Distilling entanglement from Fermions

TL;DR

This paper explores how to analyze and distill entanglement in Fermionic systems using algebraic methods, focusing on Gaussian states and applying the approach to free Fermions on a 1D lattice.

Contribution

It introduces an algebraic framework for studying Fermionic entanglement and distillation, especially for Gaussian states, diverging from traditional tensor product methods.

Findings

Develops an algebraic approach to Fermionic entanglement

Applies the scheme to Fermionic Gaussian states via covariance matrices

Demonstrates results with free Fermions on a 1D lattice

Abstract

Since Fermions are based on anti-commutation relations, their entanglement can not be studied in the usual way, such that the available theory has to be modified appropriately.

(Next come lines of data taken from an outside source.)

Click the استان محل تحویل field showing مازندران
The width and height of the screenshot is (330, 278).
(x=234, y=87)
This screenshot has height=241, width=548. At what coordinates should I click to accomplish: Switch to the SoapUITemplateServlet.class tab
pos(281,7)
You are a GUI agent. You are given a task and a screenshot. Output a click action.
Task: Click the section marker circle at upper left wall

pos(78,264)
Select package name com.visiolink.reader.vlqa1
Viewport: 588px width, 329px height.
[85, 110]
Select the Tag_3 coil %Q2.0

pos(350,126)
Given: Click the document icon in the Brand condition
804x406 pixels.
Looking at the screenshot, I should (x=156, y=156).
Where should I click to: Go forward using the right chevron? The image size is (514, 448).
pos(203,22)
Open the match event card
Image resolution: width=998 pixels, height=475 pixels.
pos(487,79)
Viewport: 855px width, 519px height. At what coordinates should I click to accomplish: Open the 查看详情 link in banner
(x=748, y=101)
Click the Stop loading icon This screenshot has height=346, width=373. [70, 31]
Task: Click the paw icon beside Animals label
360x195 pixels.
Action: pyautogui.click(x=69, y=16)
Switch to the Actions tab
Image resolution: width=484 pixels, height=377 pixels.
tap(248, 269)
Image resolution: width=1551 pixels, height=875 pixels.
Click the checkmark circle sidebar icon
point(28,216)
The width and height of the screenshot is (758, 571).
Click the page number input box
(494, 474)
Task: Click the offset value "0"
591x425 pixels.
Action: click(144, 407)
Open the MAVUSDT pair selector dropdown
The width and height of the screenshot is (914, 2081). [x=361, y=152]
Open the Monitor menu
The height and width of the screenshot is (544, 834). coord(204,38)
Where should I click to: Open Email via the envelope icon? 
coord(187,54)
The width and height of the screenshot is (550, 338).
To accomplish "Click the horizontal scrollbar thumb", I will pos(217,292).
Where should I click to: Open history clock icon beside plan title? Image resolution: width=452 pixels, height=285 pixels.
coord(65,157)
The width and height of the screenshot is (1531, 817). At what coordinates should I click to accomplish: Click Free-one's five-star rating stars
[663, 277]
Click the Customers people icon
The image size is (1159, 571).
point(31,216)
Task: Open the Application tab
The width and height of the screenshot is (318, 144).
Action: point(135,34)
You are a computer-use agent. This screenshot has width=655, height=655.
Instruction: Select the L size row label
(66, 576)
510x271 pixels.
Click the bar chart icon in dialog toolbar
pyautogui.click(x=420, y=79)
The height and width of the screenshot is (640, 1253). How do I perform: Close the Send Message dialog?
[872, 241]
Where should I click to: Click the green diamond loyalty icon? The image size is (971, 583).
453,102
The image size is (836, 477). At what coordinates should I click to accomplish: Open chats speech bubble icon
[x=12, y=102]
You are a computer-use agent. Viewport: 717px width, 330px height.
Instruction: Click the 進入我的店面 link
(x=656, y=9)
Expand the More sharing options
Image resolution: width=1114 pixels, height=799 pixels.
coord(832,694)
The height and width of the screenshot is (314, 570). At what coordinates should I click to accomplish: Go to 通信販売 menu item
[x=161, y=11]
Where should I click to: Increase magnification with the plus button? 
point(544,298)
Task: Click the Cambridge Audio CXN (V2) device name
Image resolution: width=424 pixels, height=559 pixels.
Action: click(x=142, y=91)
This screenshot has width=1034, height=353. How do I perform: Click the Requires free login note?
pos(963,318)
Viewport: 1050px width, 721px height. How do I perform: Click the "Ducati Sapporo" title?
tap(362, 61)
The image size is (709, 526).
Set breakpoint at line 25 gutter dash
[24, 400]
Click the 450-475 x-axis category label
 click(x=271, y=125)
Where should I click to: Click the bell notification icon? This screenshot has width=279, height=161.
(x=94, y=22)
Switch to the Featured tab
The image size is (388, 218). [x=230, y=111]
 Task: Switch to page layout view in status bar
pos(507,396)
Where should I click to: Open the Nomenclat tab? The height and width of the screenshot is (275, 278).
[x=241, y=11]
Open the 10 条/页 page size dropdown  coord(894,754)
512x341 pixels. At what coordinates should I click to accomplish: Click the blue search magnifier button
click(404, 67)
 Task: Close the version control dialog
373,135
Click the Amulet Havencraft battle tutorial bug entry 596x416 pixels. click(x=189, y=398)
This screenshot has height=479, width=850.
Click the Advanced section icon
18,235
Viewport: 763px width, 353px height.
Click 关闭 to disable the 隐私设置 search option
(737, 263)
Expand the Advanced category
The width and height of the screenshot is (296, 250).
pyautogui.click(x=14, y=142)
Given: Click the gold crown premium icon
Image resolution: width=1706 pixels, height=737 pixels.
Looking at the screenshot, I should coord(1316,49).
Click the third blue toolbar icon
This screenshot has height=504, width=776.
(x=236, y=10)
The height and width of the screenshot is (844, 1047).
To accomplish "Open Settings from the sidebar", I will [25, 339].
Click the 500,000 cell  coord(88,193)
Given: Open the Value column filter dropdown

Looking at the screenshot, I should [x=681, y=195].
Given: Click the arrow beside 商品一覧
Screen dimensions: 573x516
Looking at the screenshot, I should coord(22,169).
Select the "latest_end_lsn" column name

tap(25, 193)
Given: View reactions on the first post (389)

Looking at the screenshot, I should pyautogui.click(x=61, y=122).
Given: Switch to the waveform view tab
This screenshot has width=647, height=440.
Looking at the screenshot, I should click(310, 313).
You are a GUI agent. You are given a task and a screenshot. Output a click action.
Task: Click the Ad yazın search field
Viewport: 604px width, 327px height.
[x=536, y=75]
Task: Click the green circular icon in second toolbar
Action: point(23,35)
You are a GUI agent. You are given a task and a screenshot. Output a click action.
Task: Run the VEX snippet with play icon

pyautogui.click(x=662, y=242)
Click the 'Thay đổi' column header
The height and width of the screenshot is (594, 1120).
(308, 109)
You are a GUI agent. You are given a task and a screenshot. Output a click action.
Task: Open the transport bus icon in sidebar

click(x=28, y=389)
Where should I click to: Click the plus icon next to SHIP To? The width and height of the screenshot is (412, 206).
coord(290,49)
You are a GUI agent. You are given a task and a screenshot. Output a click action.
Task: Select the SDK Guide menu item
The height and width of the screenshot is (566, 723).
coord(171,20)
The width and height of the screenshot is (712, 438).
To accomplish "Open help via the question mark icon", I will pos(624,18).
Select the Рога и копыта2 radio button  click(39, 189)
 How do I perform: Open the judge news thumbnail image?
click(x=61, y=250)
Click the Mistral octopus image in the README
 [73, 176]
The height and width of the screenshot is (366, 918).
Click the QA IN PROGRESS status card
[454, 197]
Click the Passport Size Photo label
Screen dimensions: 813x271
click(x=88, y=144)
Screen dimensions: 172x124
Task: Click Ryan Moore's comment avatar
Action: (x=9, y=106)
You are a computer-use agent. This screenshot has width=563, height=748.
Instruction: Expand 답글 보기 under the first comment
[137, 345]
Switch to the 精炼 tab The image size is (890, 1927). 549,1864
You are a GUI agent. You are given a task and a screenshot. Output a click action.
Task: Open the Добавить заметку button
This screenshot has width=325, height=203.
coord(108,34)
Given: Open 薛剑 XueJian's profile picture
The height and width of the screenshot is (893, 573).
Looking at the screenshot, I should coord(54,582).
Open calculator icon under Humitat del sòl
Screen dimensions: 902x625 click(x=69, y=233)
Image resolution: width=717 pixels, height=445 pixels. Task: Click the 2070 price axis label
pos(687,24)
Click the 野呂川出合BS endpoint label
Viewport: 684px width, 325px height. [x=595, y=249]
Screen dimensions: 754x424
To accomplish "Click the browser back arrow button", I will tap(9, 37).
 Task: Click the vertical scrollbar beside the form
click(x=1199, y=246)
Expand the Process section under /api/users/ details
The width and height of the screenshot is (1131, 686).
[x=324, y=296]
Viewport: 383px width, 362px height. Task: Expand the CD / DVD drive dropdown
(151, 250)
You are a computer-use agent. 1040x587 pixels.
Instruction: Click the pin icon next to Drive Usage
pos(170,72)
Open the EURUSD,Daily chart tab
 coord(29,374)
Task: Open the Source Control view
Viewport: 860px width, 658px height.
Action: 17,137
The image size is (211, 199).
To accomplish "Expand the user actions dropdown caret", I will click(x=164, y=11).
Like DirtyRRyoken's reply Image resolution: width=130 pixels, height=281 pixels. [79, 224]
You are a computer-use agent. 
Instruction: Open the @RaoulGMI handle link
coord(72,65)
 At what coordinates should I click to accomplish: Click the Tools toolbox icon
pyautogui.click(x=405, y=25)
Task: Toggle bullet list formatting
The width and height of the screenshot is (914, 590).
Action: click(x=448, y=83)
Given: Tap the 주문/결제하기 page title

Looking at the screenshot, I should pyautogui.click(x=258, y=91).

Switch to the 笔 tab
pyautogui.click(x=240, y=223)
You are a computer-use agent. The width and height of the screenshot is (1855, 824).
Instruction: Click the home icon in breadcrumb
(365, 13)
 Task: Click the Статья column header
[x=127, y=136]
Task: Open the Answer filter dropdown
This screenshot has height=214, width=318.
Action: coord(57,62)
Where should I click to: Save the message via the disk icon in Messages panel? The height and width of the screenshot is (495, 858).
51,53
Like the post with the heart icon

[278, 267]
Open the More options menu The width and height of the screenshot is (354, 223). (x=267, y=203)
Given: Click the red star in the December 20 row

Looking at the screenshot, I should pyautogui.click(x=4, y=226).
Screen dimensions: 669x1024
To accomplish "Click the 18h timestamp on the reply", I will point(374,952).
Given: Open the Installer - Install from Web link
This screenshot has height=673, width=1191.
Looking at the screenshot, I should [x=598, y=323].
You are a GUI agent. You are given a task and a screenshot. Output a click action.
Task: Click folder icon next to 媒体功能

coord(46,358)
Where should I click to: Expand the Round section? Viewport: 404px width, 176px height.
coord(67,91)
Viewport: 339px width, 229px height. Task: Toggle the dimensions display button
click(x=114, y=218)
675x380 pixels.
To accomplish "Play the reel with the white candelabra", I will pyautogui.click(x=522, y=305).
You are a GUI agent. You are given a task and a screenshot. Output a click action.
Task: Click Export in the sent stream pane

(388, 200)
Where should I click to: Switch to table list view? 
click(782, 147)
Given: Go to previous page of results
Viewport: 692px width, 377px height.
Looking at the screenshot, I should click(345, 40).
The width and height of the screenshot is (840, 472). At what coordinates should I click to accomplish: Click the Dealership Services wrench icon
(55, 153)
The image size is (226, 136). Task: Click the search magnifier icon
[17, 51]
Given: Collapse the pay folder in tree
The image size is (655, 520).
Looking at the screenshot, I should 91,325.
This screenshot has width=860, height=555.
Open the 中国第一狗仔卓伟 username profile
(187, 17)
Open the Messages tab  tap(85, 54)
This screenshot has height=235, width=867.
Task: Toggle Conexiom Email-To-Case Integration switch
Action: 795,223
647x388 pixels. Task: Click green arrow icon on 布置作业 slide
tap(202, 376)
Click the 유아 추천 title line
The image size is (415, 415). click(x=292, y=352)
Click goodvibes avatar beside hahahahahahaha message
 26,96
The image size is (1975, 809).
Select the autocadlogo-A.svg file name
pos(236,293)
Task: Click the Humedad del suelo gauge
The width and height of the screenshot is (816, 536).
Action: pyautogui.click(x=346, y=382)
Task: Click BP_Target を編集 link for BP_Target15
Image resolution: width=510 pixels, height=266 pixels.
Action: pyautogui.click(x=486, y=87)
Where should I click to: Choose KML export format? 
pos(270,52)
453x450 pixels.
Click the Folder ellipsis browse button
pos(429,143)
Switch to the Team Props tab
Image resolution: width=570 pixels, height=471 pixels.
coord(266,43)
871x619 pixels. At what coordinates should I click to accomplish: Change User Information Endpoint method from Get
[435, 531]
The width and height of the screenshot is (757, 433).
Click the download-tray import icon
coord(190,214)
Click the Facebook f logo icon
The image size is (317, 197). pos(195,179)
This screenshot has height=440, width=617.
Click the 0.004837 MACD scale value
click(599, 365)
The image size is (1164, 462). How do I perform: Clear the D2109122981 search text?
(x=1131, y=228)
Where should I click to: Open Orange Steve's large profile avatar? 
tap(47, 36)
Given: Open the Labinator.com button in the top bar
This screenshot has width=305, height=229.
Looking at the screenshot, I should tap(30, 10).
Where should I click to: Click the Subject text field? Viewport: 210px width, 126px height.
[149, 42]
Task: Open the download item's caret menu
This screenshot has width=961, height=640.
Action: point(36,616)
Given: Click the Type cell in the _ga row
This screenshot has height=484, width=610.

Recent publications consider in particular the structure of separable and of maximally entangled states. In this talk we want to discuss local operations and entanglement distillation from bipartite, Fermionic systems. To this end we apply an algebraic point of view where algebras of local observables, rather than tensor product Hilbert spaces play the central role. We apply our scheme in particular to Fermionic Gaussian states where the whole discussion can be reduced to properties of the covariance matrix. Finally the results are demonstrated with free Fermions on an infinite, one-dimensional lattice.